Spring toch niet in de sloot!
Dat is een uitdrukking die ik wel eens gebruik als ik vind dat een van mijn kinderen zijn oren te veel laat hangen naar een ander kind. Als je een nogal beïnvloedbaar kind hebt, wordt het bijvoorbeeld meegezogen in brutaal gedrag van een ander kind. Zo’n onopgevoed kind brengt je eigen kind op het verkeerde pad. En dat terwijl je zo je best hebt gedaan om van je eigen kind een weerbaar jong mens te maken, niet één of andere meeloper!
Op dat moment komt die uitdrukking goed van pas. Je spreekt je eigen kind toe met de woorden: “Als jouw vriendje je vraagt om in de sloot te springen, spring jij er dan in ….?” Als het goed is begint je kind dan met “hrmmm … hrrmmmmm, nee natuurlijk niet pap, het is toch stom om dan in de sloot te springen.” Zo worden je kinderen ontvankelijk voor een gesprek en hoop je dat ze gaan inzien wat ze doen en dat ze zullen proberen hun gedrag te veranderen.
Het punt van deze column: Is er een brutaal kind in de toetswereld dat aan andere kinderen opdraagt om zich slecht te gedragen? Ja, in de toetswereld zijn zulke kinderen. Natuurlijk niet letterlijk kinderen, maar wel invloeden van experts en professionals in het veld die iets uitlokken waar je eigenlijk niet op zit te wachten. Waar praat ik over? Ik praat over de welbekende taxonomie van Bloom, jawel, die uit de jaren ‘50 van de vorige eeuw. Deze taxonomie wordt door onderwijskundigen en toetsontwikkelaars op grote schaal gebruikt om toetsvragen volgens een bepaalde cognitieve indeling te construeren.
De taxonomie van Bloom is een prescriptieve cognitieve gedragstaxonomie. Uit onderzoek blijkt echter dat de validiteit van het model eigenlijk noch bevestigd noch verworpen kan worden. Toetsvragen die gebaseerd zijn op een dergelijke taxonomie, worden niet eenduidig geïnterpreteerd. Al in 1976(!) stelden Semb & Spencer vast dat docenten en getrainde beoordelaars items zeer verschillend categoriseerden. In hun onderzoek ging het om de categorieën ‘recall questions’ en ‘higher level thinking’. Docenten plaatsten een item vaker in de categorie ‘higher level thinking’. Ook is het zo dat de moeilijkheidsgraad van gesloten vragen verhoogd kan worden door bijvoorbeeld de afleiders van de vraag conceptueel heel dicht in de buurt van het correcte antwoord te leggen. Verder is bekend dat gevorderden minder denkwerk verrichten om een probleem op te lossen dan beginners. Volgens sommige onderzoekers bestaat er eigenlijk alleen zoiets als ‘fluid’ en ‘crystallized’ intelligentie. Kortom, het gebruik van Bloom’s taxonomie als basis voor toetsvraagconstructie is op zijn minst twijfelachtig. Dat geldt vooral voor de hogere orde vaardigheden. We weten simpelweg niet welk denkproces een student uitvoert als deze een vraag beantwoordt.
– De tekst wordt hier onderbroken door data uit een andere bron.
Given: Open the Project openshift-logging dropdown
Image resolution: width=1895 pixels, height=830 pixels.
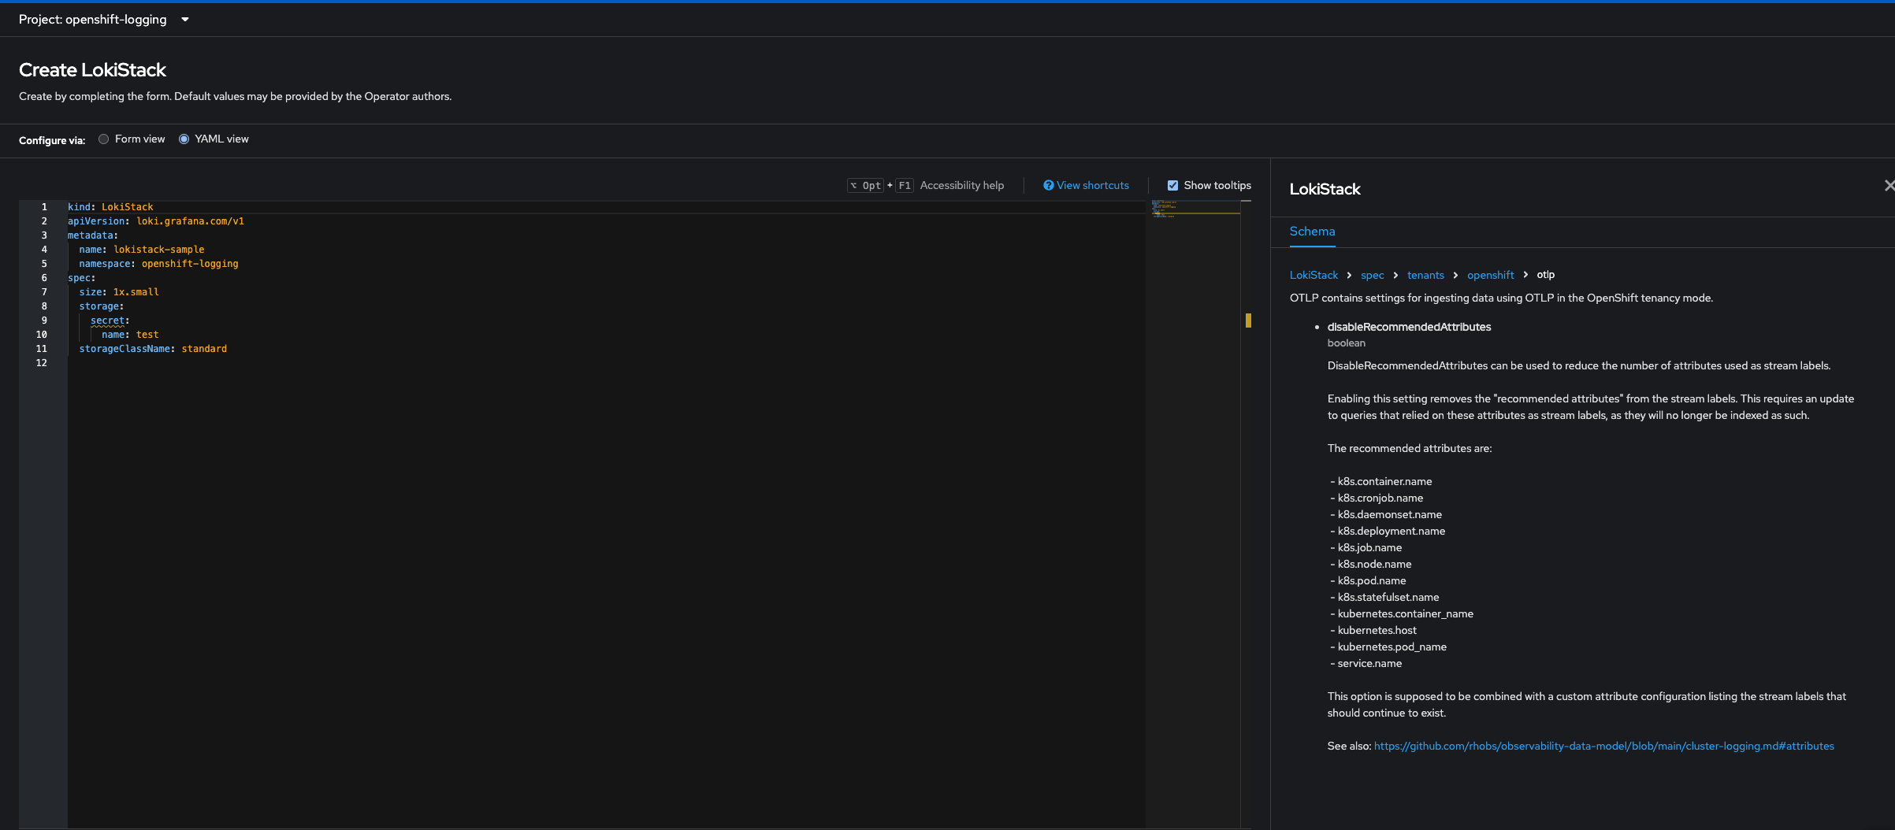Looking at the screenshot, I should [x=104, y=20].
Sommige auteurs op het terrein van toetsvraagontwikkeling stellen dat elk domein en elke toets in feite een eigen taxonomie moet ontwikkelen, geschikt voor dat specifieke doel. Er zijn pogingen ondernomen om alternatieve taxonomieën te ontwikkelen. Op basis daarvan zouden toetsvragen beter te ontwikkelen en te classificeren zijn. Het gaat dan met name om welk type taak iemand moet kunnen uitvoeren.
Door Anderson en Krathwohl is de taxonomie van Bloom aangepast, maar ik vind dat deze zijn waarde in de toetspraktijk nog moet bewijzen. Hetzelfde geldt voor de SOLO taxonomie van Gibbs. Mijn advies: gebruik de LOGIQ taxonomie van Williams en Haladyna. Deze taxonomie heeft nooit een brede bekendheid verworven en hoegenaamd geen navolging. Dat is jammer. Ik kan u er meer over vertellen, stuur me een e-mail.
Doordat we met ons allen denken dat Bloom ‘de enige juiste taxonomie’ heeft bedacht en wij er stug aan vasthouden, pretenderen we iets dat we eigenlijk niet kunnen rechtvaardigen. Er is nauwelijks een goede reden om toetsvragen te construeren op basis van Bloom. Dat lijkt me niet goed. We doen iets wat we niet zouden moeten willen. En eigenlijk, eigenlijk springen we met ons allen voortdurend in de sloot omdat Bloom dat zei.